Au VIe siècle, on trouve des Juifs à Marseille, à Arles, à Uzès, à Narbonne. Les premières persécutions dans le nord de la France incitent des Juifs à revenir s'établir plus au sud, notamment à Marseille. Si les évêques d'Arles et de Marseille tentent de les baptiser de force, ils semblent finalement avoir été laissés en paix sur ordre du pape Grégoire le Grand[3].

Aux VIIe et VIIIe siècles, la Septimanie - qui couvre à peu près le Languedoc et le Roussillon - sert de refuge aux Juifs opprimés dans l'Espagne wisigothique. C'est du VIIe siècle que date la plus vieille inscription juive trouvée en France à Narbonne, ornée d'un chandelier et portant en hébreu la phrase שלם על ׳שראל (Paix sur Israël). La condition des Juifs à Narbonne sous les premiers Carolingiens semble très favorable. Il s'y établit un centre majeur d'études du judaïsme dès le VIIIe siècle[Note 3]. Elle ne se dégrade qu'avec Charles le Simple[4]. À la même époque, on trouve également des communautés juives à Auch et Nîmes et au IXe siècle, l'immigration d'Espagne contribue à la formation de nouvelles communautés dont celle de Carcassonne[5].

Essor du judaïsme du midi de la France au XIIe siècle

La rue du puits juif à Aix-en-Provence y rappelle le quartier juif des XIIe et XIIIe siècles[6]

Au XIe siècle apparaissent des communautés juives à Toulouse[Note 4] et à Lodève[5].

Le XIIe siècle est une période de prospérité pour le judaïsme provençal et languedocien qui profite de l'esprit de tolérance qui règne alors dans les cours de Toulouse et de Béziers. Armand Lunel peut écrire : « Sous le ciel des troubadours et par la douceur native des tempéraments, l'âpreté des rapports entre l'Église et la Synagogue put peu à peu se réduire et le poids de la réprobation théologique s'alléger jusqu'à rendre pacifique la cohabitation des chrétiens et des juifs. »[7]

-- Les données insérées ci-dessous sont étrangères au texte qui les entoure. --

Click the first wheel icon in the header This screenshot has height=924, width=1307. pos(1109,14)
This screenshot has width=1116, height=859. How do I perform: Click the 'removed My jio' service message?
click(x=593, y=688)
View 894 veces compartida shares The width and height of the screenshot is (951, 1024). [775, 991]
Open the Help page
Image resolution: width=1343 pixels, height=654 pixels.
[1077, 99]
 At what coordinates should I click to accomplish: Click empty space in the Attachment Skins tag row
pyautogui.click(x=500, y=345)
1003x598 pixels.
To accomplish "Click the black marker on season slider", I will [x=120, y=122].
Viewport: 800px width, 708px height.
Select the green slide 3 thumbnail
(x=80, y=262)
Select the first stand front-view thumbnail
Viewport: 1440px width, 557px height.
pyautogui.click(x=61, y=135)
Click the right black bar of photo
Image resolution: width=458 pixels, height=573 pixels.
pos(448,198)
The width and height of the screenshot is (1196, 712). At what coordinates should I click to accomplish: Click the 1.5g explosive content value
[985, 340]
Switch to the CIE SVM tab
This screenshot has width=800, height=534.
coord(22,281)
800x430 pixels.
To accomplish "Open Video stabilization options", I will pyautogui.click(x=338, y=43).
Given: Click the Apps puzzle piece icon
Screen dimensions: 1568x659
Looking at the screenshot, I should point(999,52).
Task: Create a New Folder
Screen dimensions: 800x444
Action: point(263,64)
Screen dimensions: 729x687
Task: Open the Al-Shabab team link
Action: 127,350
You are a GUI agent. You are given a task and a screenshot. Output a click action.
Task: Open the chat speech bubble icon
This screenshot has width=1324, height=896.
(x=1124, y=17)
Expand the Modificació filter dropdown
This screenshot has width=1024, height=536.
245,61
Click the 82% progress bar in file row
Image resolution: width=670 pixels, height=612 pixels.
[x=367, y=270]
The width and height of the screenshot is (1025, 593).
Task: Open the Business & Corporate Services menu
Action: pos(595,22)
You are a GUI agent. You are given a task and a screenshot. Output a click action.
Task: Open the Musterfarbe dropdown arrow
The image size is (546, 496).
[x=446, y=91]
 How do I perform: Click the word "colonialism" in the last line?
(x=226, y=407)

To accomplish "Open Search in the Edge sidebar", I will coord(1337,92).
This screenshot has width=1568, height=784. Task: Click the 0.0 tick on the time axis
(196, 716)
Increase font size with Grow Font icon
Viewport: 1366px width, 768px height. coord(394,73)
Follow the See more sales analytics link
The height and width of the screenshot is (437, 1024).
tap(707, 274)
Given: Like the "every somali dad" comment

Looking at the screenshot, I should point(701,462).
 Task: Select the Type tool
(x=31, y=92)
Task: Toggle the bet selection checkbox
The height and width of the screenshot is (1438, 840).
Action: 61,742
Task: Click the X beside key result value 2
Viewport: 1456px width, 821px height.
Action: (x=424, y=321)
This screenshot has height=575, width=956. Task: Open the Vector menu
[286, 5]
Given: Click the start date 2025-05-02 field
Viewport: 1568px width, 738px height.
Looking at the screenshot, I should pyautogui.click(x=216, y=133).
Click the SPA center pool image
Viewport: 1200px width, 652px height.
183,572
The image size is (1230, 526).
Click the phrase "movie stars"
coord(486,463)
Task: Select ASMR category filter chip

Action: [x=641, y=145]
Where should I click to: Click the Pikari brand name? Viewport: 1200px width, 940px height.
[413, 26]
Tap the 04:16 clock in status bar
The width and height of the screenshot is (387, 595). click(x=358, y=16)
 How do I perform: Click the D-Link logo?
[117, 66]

Les comtes de Toulouse et les Trencavel qui règnent à Béziers sont parmi les princes les plus libéraux vis-à-vis des Juifs. Les vicomtes Raymond et Roger II Trencavel, accueillent les Juifs à leurs cours, les protègent des émeutes suscitées par l'évêque de Béziers, moyennant le paiement annuel d'un impôt de quatre livres d'argent[8]. Ils nomment même deux baillis juifs. Le dernier Trencavel, Raimond-Roger s'appuie sur les Juifs pour gouverner Béziers jusqu'à sa chute en 1209. Benjamin de Tudèle, le rabbin voyageur du XIIe siècle, cite certaines communautés du midi, évoque leurs nombreuses écoles talmudiques et leurs maîtres de l'époque. Les Juifs peuvent s'adonner à l'agriculture comme au commerce. Une des plus importantes communautés juives est alors celle de Narbonne, forte de trois cents personnes et où les Juifs disposent d'un hôpital[7]. D'autres communautés sont établies à Montpellier, à Lunel où existe une synagogue pouvant accueillir trois cents personnes et où les rabbins accueillent et enseignent leurs étudiants, à Beaucaire, à Saint-Gilles, à Arles et à Marseille où chacune des deux synagogues peut recevoir trois cents fidèles[9].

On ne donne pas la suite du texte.